*WHAT TO WORK ON*
(1) In the Baker 13 article, what is rule #5?
(2) Resume the article about Baker 13 after its final sentence.

*DOCUMENT TEXT*
* * *

Rose Whitt, a freshman at Baker College who participated in Baker 13 this year, said that she enjoyed the event despite the COVID-19 restrictions.
“It’s nice to get outside and see people, and I don’t think the COVID restrictions really make it any less fun,” Whitt said.
Anya Hansen, a freshman at Baker College who also participated in Baker 13, said that as a freshman, she didn’t know what Baker 13 was like without social distancing.
“There were actually mostly freshmen the first and second times,” Hansen said. “I think it was fun regardless.”
Price said that while returning students could see the differences from last year, they were grateful to still be able to run.
“In terms of the regulars, they understand that this is not Baker 13 in its purest, best form, but they understand that given the current circumstances it’s probably one of the best things we could do,” Price said. “So far, they seem extremely happy to be able to run.”
Bear Dobbs, a returning runner and sophomore at Will Rice, said he believes COVID-19 may have shed a new light on his experience.
"Baker 13 was never about streaking. It's about the connection we get from running, the sense of belonging together. 13 is and always has been the antithesis to imposter syndrome. In a broader sense, Baker 13 is now more relevant than ever as people seek some way of being together –– and our numbers this semester reflect that. As far as COVID goes, it doesn't hurt that rule #5 is cover your face,” Dobbs said.

* * *

Stored records:
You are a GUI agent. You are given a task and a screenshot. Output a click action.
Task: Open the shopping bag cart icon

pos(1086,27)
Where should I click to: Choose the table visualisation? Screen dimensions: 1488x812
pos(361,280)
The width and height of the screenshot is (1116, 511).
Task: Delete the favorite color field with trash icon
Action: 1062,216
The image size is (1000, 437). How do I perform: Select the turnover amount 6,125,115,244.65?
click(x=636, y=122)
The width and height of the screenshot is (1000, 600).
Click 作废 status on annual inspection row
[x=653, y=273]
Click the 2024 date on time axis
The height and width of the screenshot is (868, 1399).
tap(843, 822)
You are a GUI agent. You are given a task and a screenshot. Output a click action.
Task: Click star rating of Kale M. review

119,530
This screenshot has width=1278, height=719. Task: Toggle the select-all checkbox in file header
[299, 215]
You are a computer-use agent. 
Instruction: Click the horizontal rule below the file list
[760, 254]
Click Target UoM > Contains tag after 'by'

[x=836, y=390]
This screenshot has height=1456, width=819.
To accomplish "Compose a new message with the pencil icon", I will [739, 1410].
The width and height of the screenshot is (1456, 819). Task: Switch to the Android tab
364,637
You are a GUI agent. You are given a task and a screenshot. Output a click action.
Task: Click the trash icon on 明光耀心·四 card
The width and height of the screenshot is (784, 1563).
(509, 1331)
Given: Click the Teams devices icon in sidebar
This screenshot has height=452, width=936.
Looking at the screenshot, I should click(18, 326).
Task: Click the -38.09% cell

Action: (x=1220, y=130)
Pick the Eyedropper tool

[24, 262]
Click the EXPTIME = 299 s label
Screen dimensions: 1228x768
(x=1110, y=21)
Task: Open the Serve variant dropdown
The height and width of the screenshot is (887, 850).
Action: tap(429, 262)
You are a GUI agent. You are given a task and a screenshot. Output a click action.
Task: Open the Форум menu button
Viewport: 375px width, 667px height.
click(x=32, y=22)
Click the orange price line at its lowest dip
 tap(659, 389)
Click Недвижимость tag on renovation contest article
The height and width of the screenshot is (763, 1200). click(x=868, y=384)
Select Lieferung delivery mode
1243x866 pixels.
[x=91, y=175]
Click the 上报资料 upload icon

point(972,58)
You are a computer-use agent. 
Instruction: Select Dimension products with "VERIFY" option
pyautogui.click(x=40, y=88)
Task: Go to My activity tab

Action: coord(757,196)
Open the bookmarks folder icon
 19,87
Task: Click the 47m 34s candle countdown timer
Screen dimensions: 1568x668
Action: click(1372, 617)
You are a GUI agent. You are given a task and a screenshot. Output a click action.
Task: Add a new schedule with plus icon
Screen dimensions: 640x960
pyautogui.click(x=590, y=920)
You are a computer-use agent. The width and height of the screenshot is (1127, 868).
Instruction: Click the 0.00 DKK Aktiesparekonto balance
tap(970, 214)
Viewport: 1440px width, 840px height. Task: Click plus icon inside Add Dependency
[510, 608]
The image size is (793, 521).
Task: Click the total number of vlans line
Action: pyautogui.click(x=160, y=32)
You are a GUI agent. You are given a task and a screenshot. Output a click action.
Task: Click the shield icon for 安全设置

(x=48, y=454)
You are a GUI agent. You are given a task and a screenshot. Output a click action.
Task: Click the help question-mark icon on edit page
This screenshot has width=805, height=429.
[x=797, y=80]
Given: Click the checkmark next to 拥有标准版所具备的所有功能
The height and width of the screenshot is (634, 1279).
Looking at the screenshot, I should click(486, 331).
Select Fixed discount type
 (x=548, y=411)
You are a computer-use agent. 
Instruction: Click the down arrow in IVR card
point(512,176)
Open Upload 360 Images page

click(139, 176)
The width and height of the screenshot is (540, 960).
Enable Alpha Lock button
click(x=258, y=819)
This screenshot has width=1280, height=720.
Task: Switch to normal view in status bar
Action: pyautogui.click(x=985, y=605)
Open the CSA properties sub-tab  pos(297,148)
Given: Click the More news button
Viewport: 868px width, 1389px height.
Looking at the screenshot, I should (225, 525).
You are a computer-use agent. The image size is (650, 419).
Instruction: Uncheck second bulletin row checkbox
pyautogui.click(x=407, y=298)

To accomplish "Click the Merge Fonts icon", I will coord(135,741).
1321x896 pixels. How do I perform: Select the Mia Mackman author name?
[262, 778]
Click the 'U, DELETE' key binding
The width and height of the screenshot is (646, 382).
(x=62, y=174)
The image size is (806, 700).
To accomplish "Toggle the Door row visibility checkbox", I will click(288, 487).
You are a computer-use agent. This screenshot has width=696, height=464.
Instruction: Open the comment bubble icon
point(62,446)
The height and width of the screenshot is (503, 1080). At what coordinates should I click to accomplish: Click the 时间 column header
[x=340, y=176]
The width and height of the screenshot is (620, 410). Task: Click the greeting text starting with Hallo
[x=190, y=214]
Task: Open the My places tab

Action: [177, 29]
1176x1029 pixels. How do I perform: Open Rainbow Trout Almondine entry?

* * *

*EXPECTED RESULTS*
(1) Cover your face.

(2)
Rishab Kolachina, a freshman at Baker College, said he felt that the COVID-19 restrictions didn't heavily impact his experience of running Baker 13. However, he did recognize that there was less they could do.
“It’s a little bit limited because all the other colleges aren’t really involved with all the defenses and everything, but as it is, I still think it’s really fun. I think [the captains] are doing really good especially because they keep mentioning throughout the runs to social distance, and they do a good job of pacing the group, so we don’t get stacked up in spots,” Kolachina said.
Although the other colleges do not participate in the defenses this year to minimize physical contact, those who are not running are still engaged to some degree.
“None of the other colleges participate but if they are out and about, we will yell at them,” Hansen said.
Hansen said she believes that the pandemic may have even increased the number of people who participated in Baker 13. Hansen said that she had limited options to participate in Baker traditions in the pandemic and found Baker 13 to be a way for her to get involved.
“I really wanted to involve myself in the Baker traditions and because of COVID, there aren’t a lot of activities going on. When they said they were going to do a socially distanced Baker 13, I jumped at the chance to do it,” Hansen said.
Kate Frucht, a freshman at Baker College, said she didn’t feel worried about getting the infected during her Baker 13 run.
“When I first found out about Baker 13, it just seemed like something really exciting and fun to do because there are a lot of limitations on what we can do on campus. I feel really comfortable about it and have never been worried about COVID,” Frucht said.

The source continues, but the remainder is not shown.